Dans les deux cas — classement qui bloque et chartes paysagères qui découragent — les images de paysages jouent deux rôles. En premier lieu elle montrent ce que sont devenus les territoires grâce aux politiques publiques. C’est le cas des clichés de Christian Broutin à La Roche-Guyon, qui peut alors construire des cadrages comparables à ceux des XVIIIe et XIXe siècle. C’est aussi le cas des paysages du marais Vernier où la charte paysagère (le Guide

des élus) décourage la banalisation en renforçant les caractères locaux ; au marais Vernier il

s’agit de maintenir l’habitat en pied de falaise, de favoriser l’architecture vernaculaire, de décourager l’implantation de peupleraies et le remblaiement. En second lieu et réciproquement, les images peuvent servir de modèles de ce que l’on veut produire, par soustraction de ce qui est rejeté : un paysage de chaumières sans maisons neuves, des coteaux pittoresques sans extension urbaine, etc. Inversement on n’observe pas de contre-modèles qui désigneraient par l’image ce qui doit disparaître. Le pittoresque des représentations culturelles joue un double rôle, entraînant à la fois le classement des coteaux de La Roche-Guyon et l’élaboration, dans les deux territoires, des chartes de paysage des parcs naturels régionaux. Les modèles sollicités pour répondre à l’aspiration sociale sont fondés sur la beauté des paysages, appréciation qui n’est pas indépendante des histoires culturelles et artistiques locales et rejette ici plus le monde urbain que le monde rural. Plus que les politiques publiques qui découragent, objet de cette partie du mémoire, ce sont plutôt les politiques encourageantes qui s’appuient sur des motifs de paysages emblématiques, comme dans le cas des chartes paysagères et des parcs naturels régionaux que j’étudierai sous cette optique dans la partie suivante.
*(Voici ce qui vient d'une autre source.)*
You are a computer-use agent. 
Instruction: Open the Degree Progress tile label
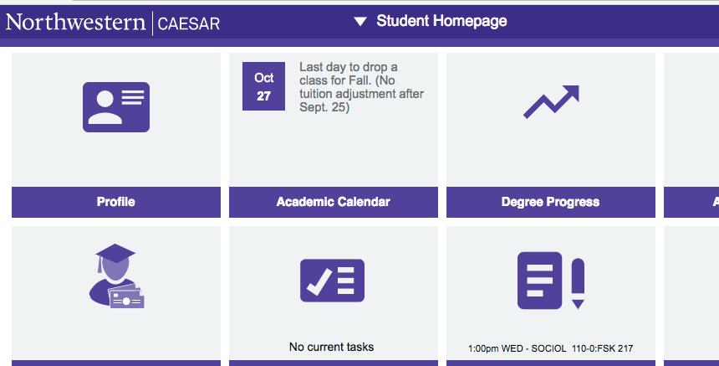pyautogui.click(x=550, y=202)
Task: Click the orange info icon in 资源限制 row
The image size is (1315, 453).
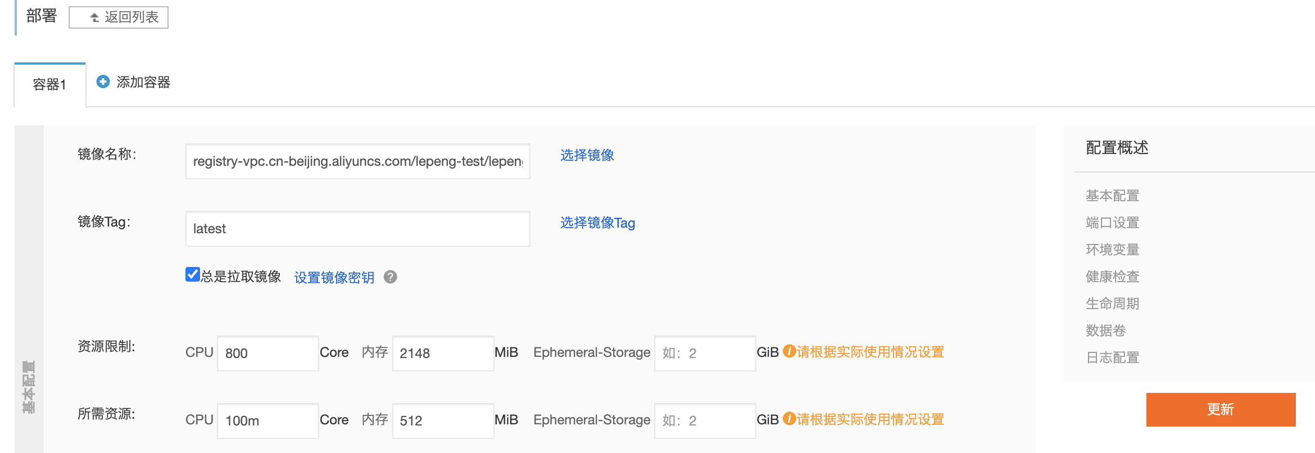Action: coord(789,352)
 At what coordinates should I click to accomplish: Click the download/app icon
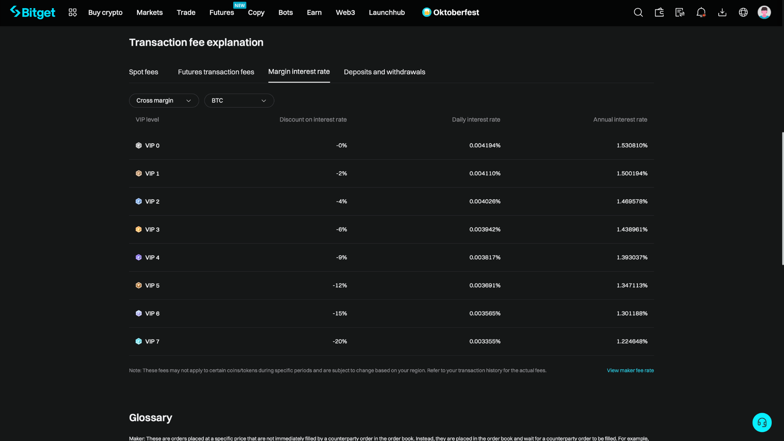[723, 12]
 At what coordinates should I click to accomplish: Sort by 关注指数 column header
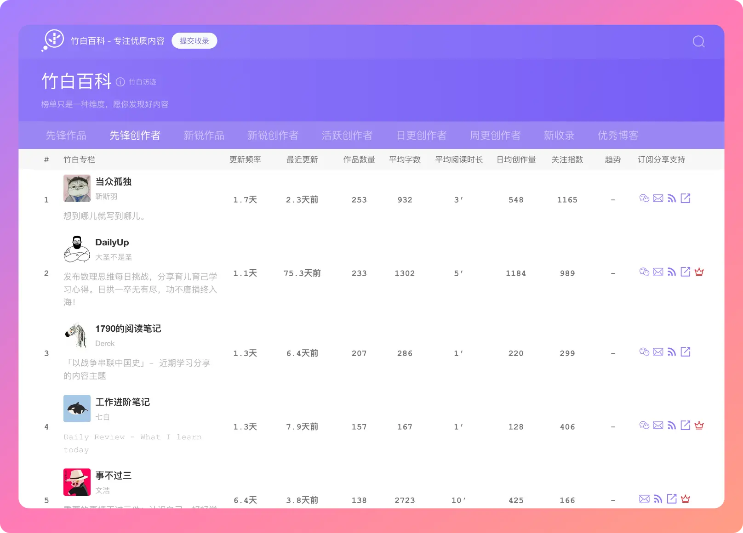pyautogui.click(x=567, y=159)

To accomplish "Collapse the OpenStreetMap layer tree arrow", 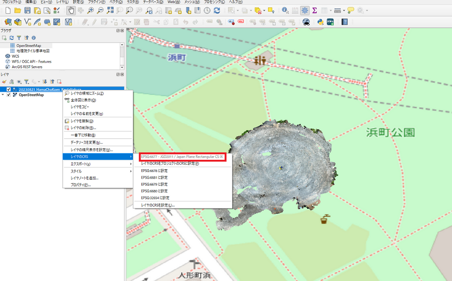I will point(3,95).
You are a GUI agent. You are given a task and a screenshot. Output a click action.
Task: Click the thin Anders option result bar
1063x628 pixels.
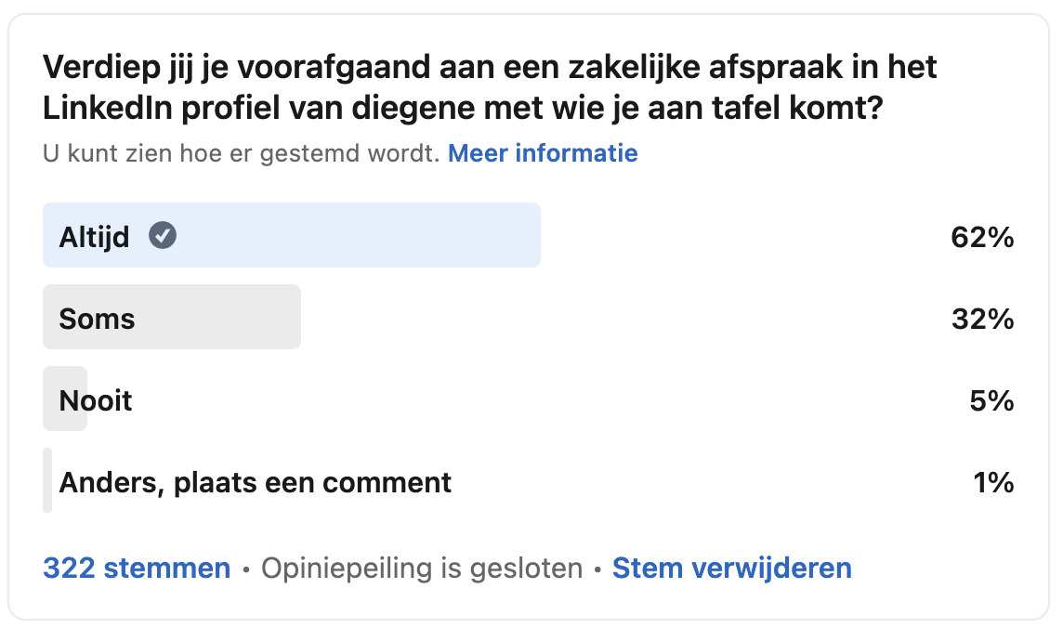tap(47, 480)
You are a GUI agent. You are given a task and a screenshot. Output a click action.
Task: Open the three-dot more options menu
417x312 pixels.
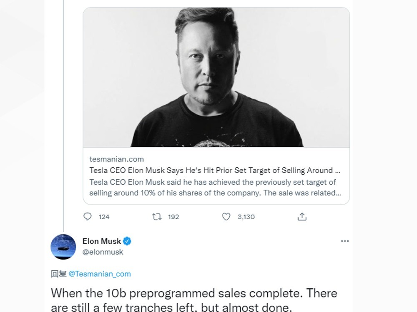[345, 241]
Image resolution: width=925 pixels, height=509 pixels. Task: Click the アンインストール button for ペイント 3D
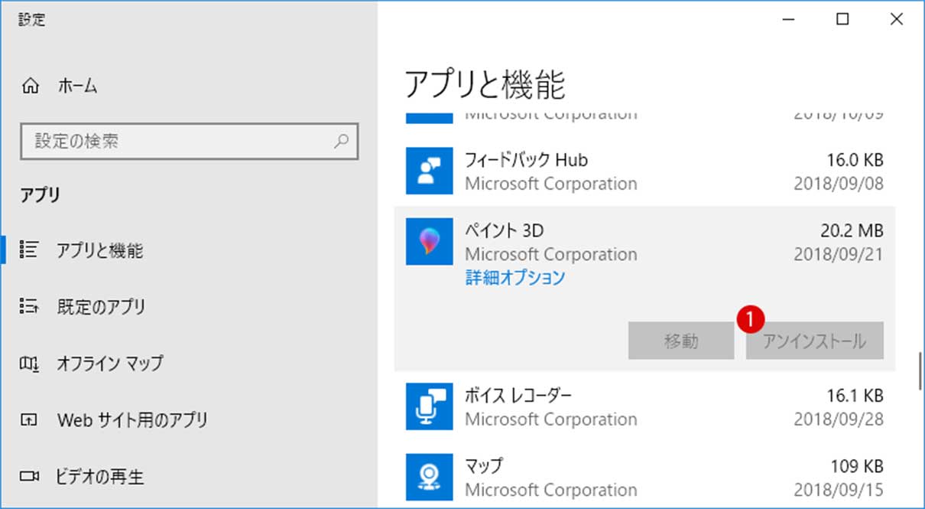click(814, 341)
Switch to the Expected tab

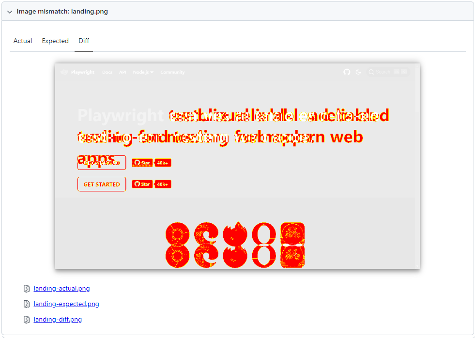click(55, 41)
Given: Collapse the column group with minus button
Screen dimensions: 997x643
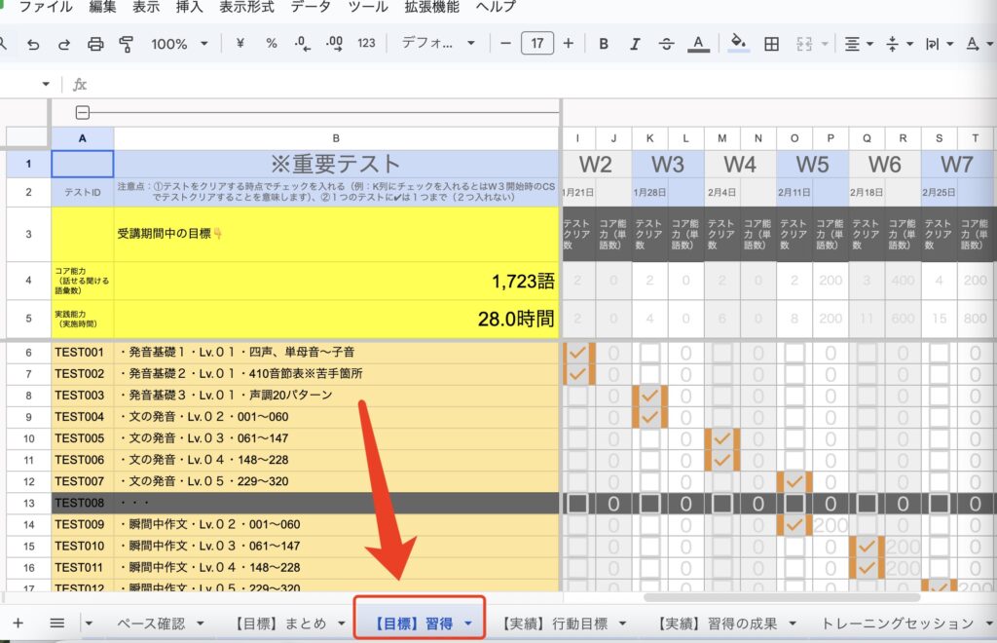Looking at the screenshot, I should click(x=83, y=111).
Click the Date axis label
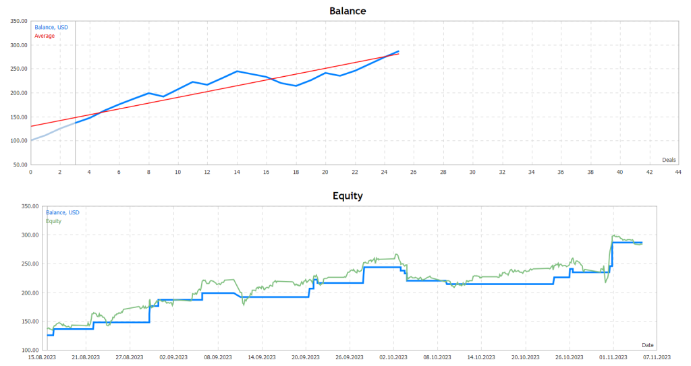Image resolution: width=691 pixels, height=366 pixels. pyautogui.click(x=647, y=344)
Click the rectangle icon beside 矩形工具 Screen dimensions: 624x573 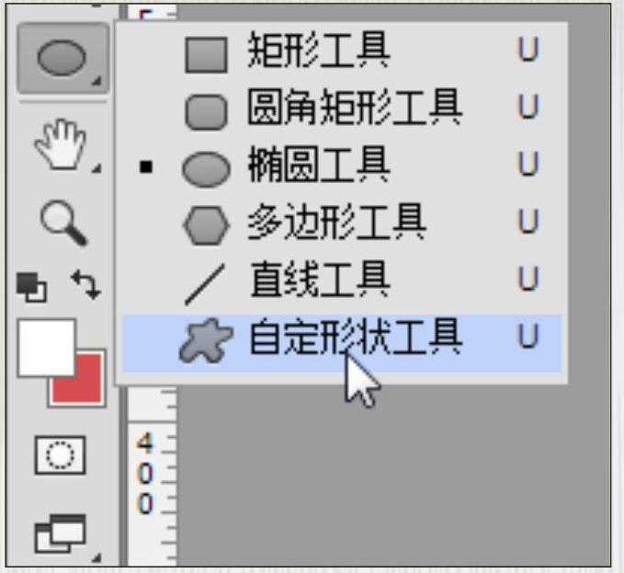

Sur les coteaux de La Roche-Guyon, le classement fut la première politique publique importante, qui en entraîna d’autres. Au marais Vernier le phénomène inverse verra peut être le jour : alors que le parc naturel existe depuis 25 ans et la charte paysagère depuis 1994, on étudie la possibilité de classer le marais Vernier au titre de la loi du 2 mai 1930. Cette procédure est étudiée dans le cadre de la préservation de l’estuaire de Seine, vaste projet qui dépasse le cadre de cette recherche. Intéressons-nous donc, avant de les étudier dans la partie suivante, aux politiques publiques entraînées par la politique forte du classement. Sur la base de la délimitation d’un large périmètre protégé étendu sur l’ensemble des coteaux, la politique de classement a entraîné une dynamique de projets naturalistes. La politique publique est alors fondée sur le patrimoine naturel. Dans le cadre du programme européen Natura 2000, le projet de réserve naturelle, déjà ancien, tend à se mettre en place sur le même périmètre des coteaux.